- [Requirement] Go through the data below. List every line that holds the word "agent".

BEGIN Exercise material

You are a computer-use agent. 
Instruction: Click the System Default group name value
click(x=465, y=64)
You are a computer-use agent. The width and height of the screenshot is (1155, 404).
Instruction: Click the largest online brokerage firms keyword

END Exercise material

- [Expected output]
You are a computer-use agent. 
You are a computer-use agent. The width and height of the screenshot is (1155, 404).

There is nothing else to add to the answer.